It was the opener. It was Linn-Mar.
“It was a very, very good rivalry,” said Perkins, who returned to coach at his alma mater 10 years ago. “The community really got into it, and there were no negatives to it.”
Three decades have passed, and the annual Marion/Linn-Mar grudge match has long since died. The advent of district football has left Marion without a bona fide archrival.
Geographic rivals like Benton Community and West Delaware seemingly are in the Indians' district for one cycle, out the next. In fact, Marion's chief football rival these days is 60 miles away.
“We've developed a good rivalry the last 10 years with DeWitt (Central),” Perkins said. “That game is a bull's-eye game for us. It's intense, but it's one of the best sportsmanship games we play all year.
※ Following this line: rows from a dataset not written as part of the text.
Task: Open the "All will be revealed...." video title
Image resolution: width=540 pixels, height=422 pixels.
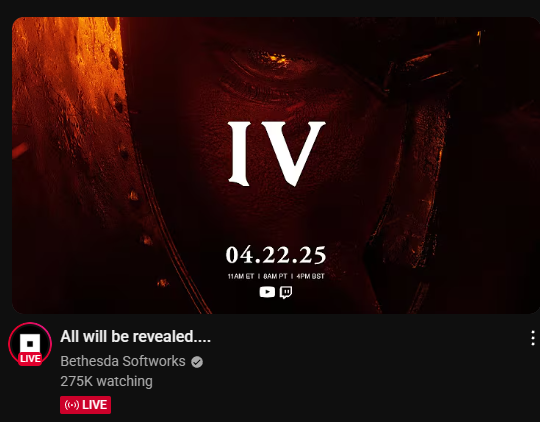Action: point(135,337)
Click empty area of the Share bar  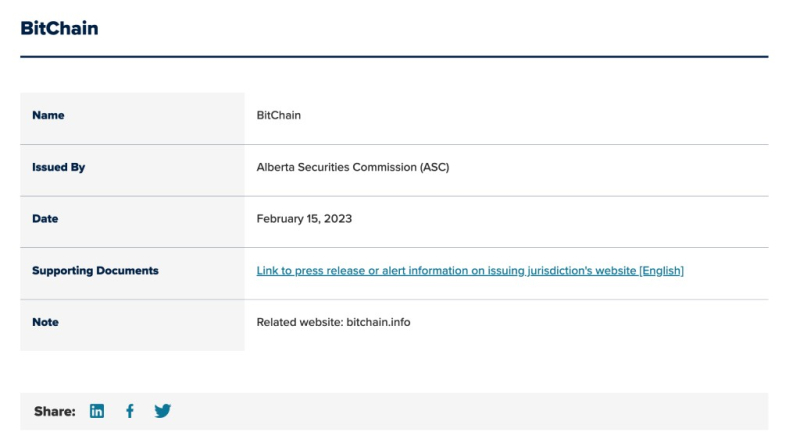[x=469, y=411]
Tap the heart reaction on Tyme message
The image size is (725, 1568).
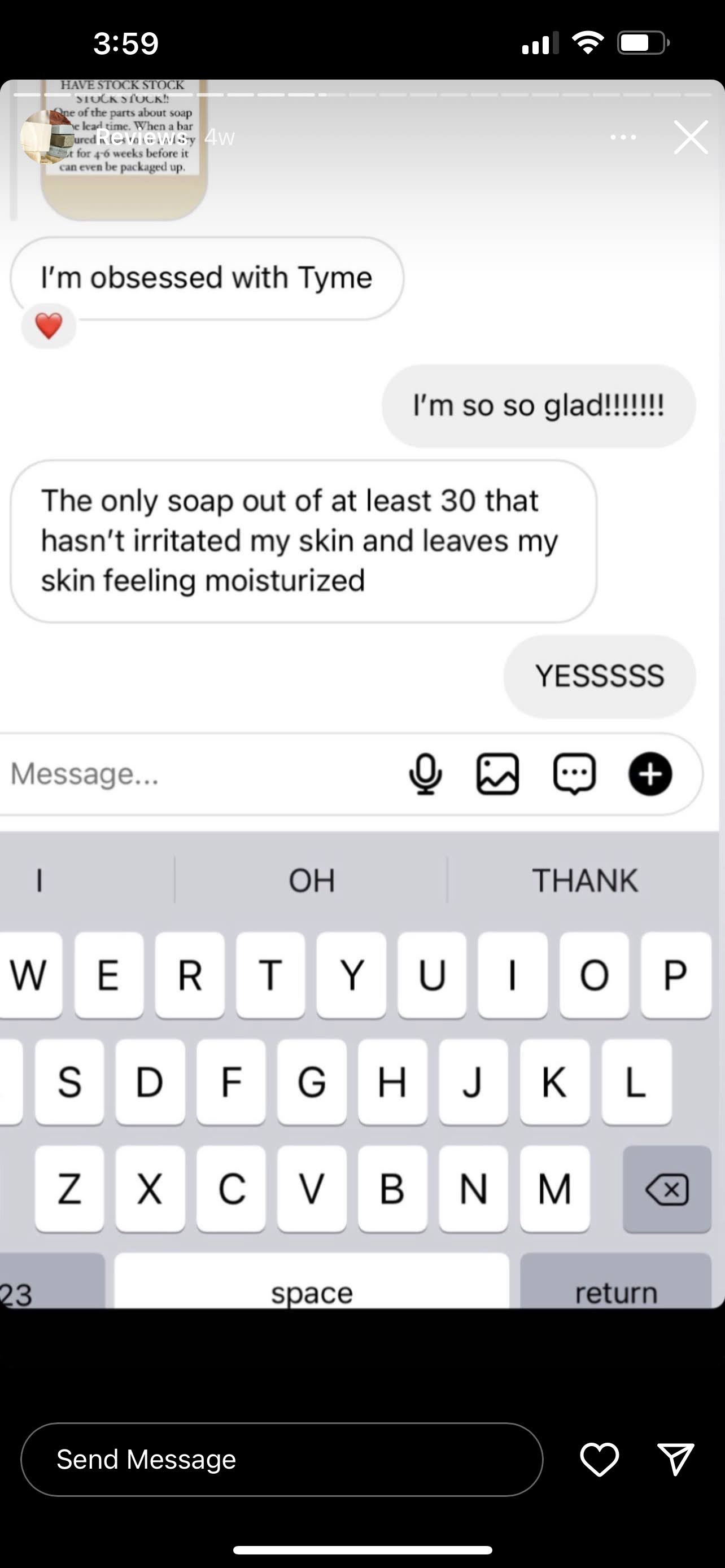[49, 326]
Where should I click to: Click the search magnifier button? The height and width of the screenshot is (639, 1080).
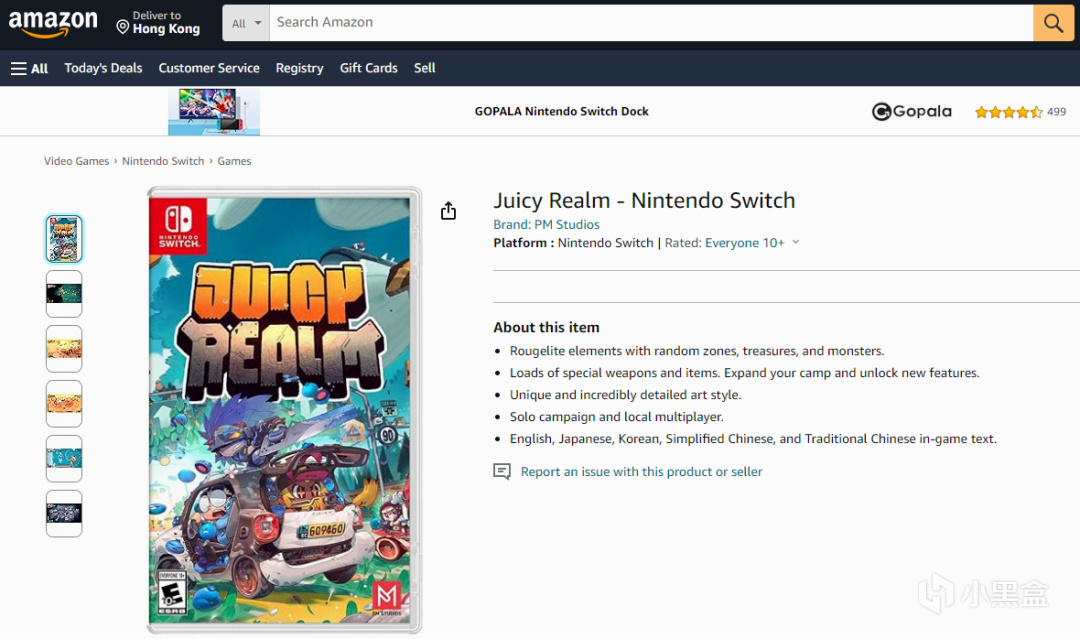pyautogui.click(x=1053, y=22)
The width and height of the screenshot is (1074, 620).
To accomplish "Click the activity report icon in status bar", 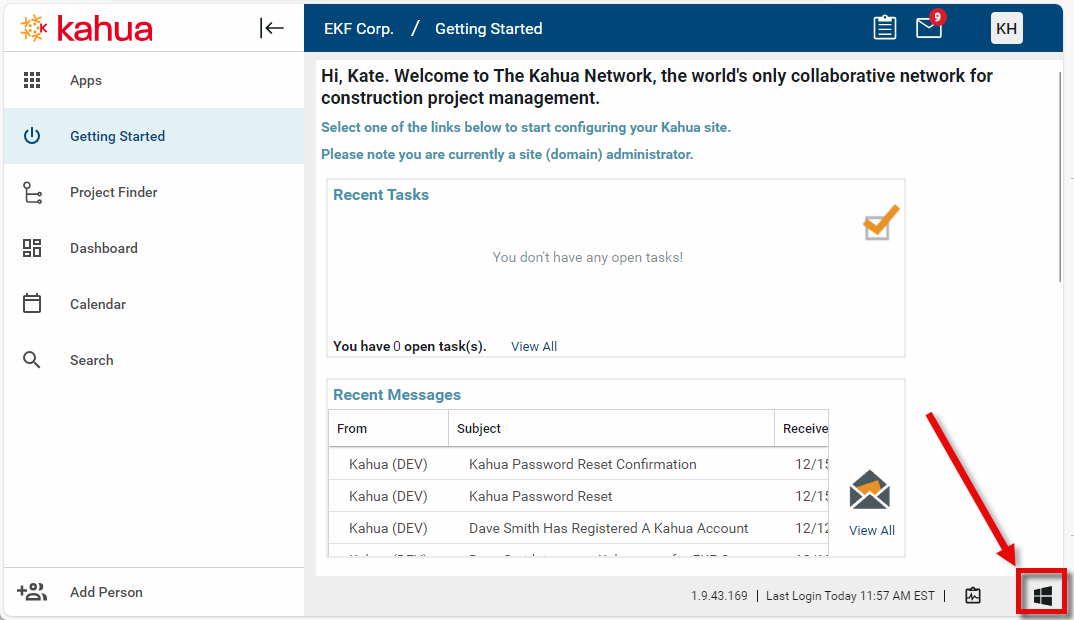I will pos(973,596).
We'll hit each other hard, then we shake hands at the 50-yard line afterward. There's a lot of respect there.”
Beginning Monday, The Gazette will take a five-day tour that examines the area's most intense football rivalries.
A handful of them are no-brainers, like the Battle for the Boot between Iowa City High and Iowa City West and the Highway 1 skirmish between Mount Vernon and Solon.
Almost all schools have an archrival - and with it a Friday on a calendar colored in red every fall.
If you grow up in Anamosa, you ache for bragging rights against Monticello. A player from Waukon lifts and runs in the off-season with Decorah on his mind.
Linn County small-school rivals Central City and Springville shared a program from 1990 through 1999 before opting to go their separate ways.
Central City has owned the subsequent “Tractor Bowl” rivalry - one that features a traveling trophy - winning every year since the split.
“It's a game that we want to win, and we want to win big,” said Central City Coach Matt Weis. “I'm sure they feel the same way.”
In the Metro, it's a little more blurry.
Take Cedar Rapids Kennedy, for example. There's Washington. There's Jefferson. And there's those Xavier Saints who reside two miles to the west on 42nd Street NE.
“We get up for all of them, but this year, we'll get up most for Xavier,” said Kennedy's Max Martino. “We lost twice to them last year, and it's our homecoming.”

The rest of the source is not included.